Sejumlah kecelakaan pun dilaporkan telah terjadi akibat kerusakan parah ini, namun hingga kini perbaikan yang optimal belum juga dilakukan.
Pantauan Kabarmojokerto.id di lokasi pada Jumat (24/1/2025) menunjukkan kerusakan paling parah terdapat di sisi timur simpang tiga Pasinan, dengan panjang jalan berlubang sekitar 80 meter.
Baca Juga: Lapor Pak!
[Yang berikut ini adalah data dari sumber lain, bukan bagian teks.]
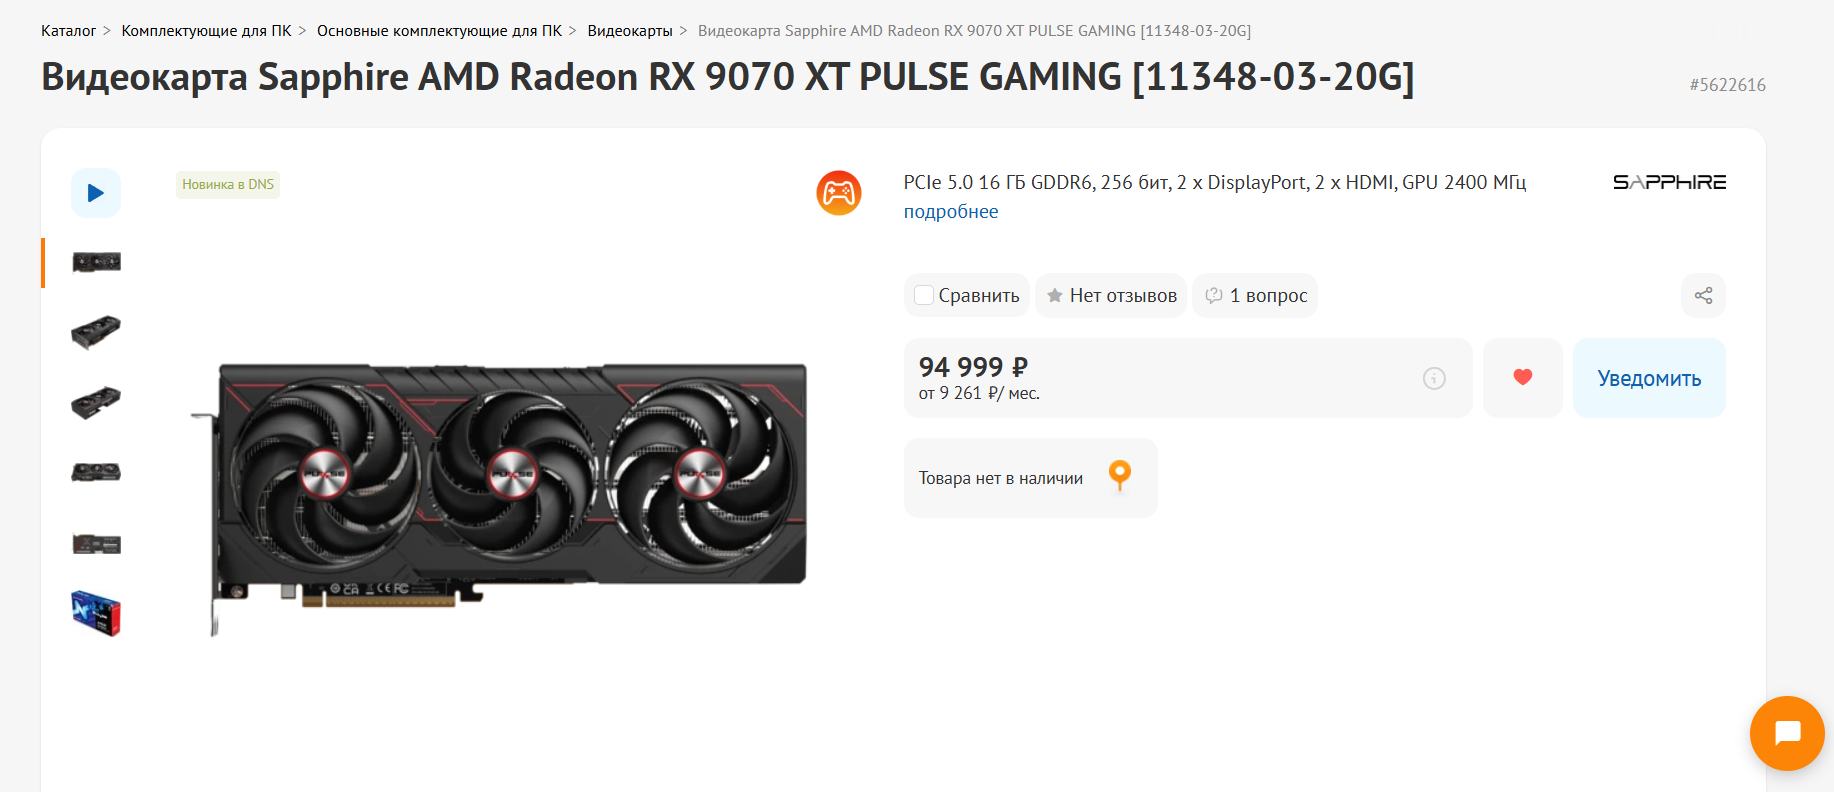The image size is (1834, 792).
Task: Click the orange gaming controller badge
Action: coord(839,193)
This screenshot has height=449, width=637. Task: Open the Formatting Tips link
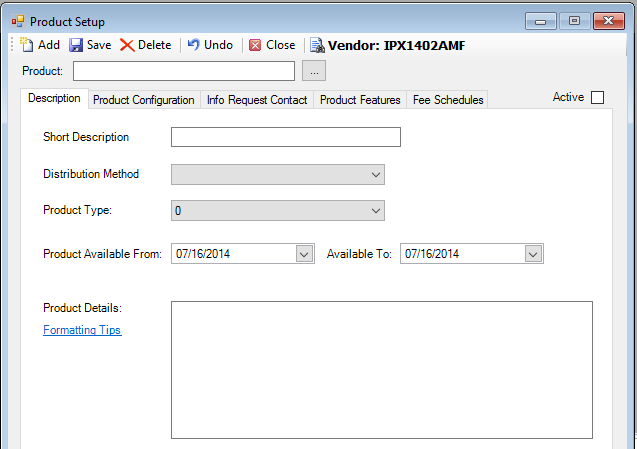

Jalan Antar Desa di Mojokerto Rusak Parah dan Berdebu, Terakhir Diperbaiki 10 Tahun Lalu
Para pengendara, baik roda dua maupun roda empat, terpaksa berhati-hati dan menghindari lubang yang berukuran bervariasi, mulai dari 5 hingga 30 sentimeter dengan kedalaman mencapai 10 sentimeter.
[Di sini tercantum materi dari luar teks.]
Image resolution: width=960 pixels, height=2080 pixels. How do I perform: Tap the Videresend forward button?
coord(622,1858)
Imam Muhtadi (30), seorang warga setempat, mengungkapkan keprihatinannya. Menurutnya, lubang-lubang tersebut mulai muncul sejak awal Januari 2025, dan sudah dua kali ditambal. Namun, usaha tambal sulam tersebut terbukti tidak efektif karena kerusakan malah semakin parah.
"Awalnya tidak dalam, tapi setelah ditambal malah tambah dalam lagi. Sudah dua kali ditambal, rusak lagi," ungkap Imam, yang berharap pemerintah segera turun tangan sebelum ada korban jiwa lebih banyak.
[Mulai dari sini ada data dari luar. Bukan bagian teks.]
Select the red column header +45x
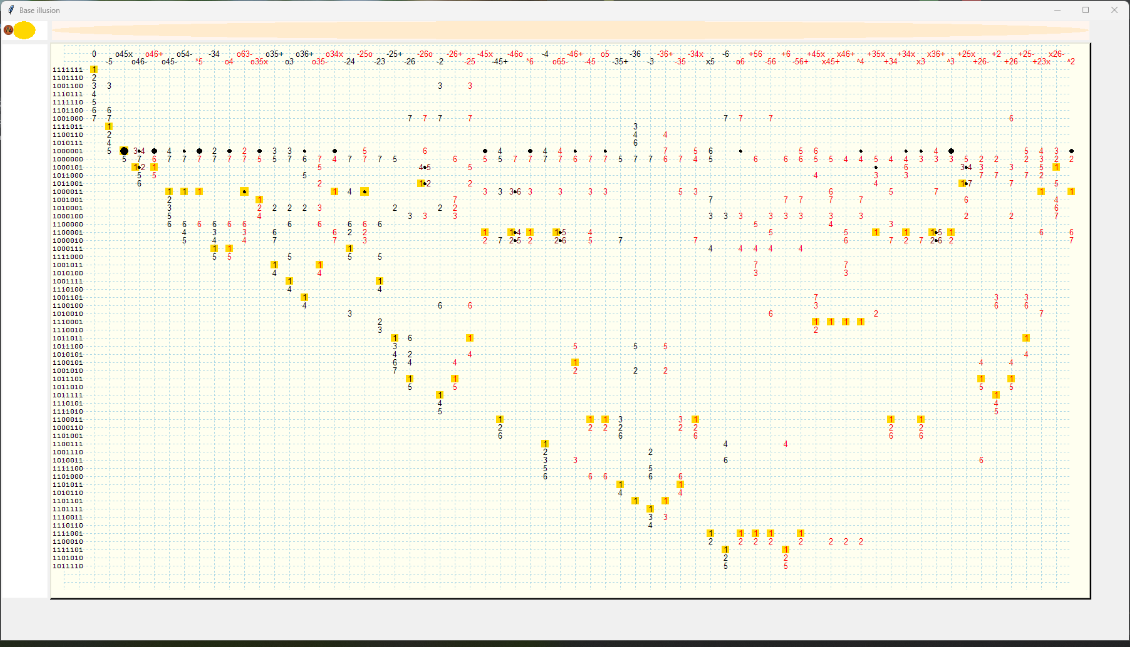Screen dimensions: 1130x647 [816, 54]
Lebih lanjut, Imam menceritakan, jalan berlubang tersebut pernah menyebabkan kecelakaan. Seorang pengendara sepeda motor mengalami luka-luka setelah berusaha menghindari lubang namun kehilangan kendali.
"Pernah satu kali kecelakaan, mau menghindari lubang tapi oleng dan nggak bisa kontrol boncengan, cuma luka biasa," jelasnya.
Baca Juga: Jalan Penghubung Antar Desa di Mojoanyar Mojokerto Rusak Parah, Kondisinya Mirip Makadam
Warga sekitar dan pengendara berharap tindakan cepat dari pihak berwenang agar jalan tersebut segera diperbaiki dan tidak ada lagi korban.
"Kami berharap segera ada perbaikan. Jangan sampai ada korban jiwa," tegas Imam.
Jalan Raya Jabon, sebagai jalur vital yang menghubungkan berbagai wilayah, seharusnya mendapat perhatian serius.
Pertanyaan besar muncul, mengapa kerusakan parah ini dibiarkan berlarut-larut tanpa solusi jangka panjang? Tindakan pemerintah yang tegas dan cepat sangat diperlukan untuk mencegah jatuhnya korban lebih banyak lagi di jalan yang rusak ini.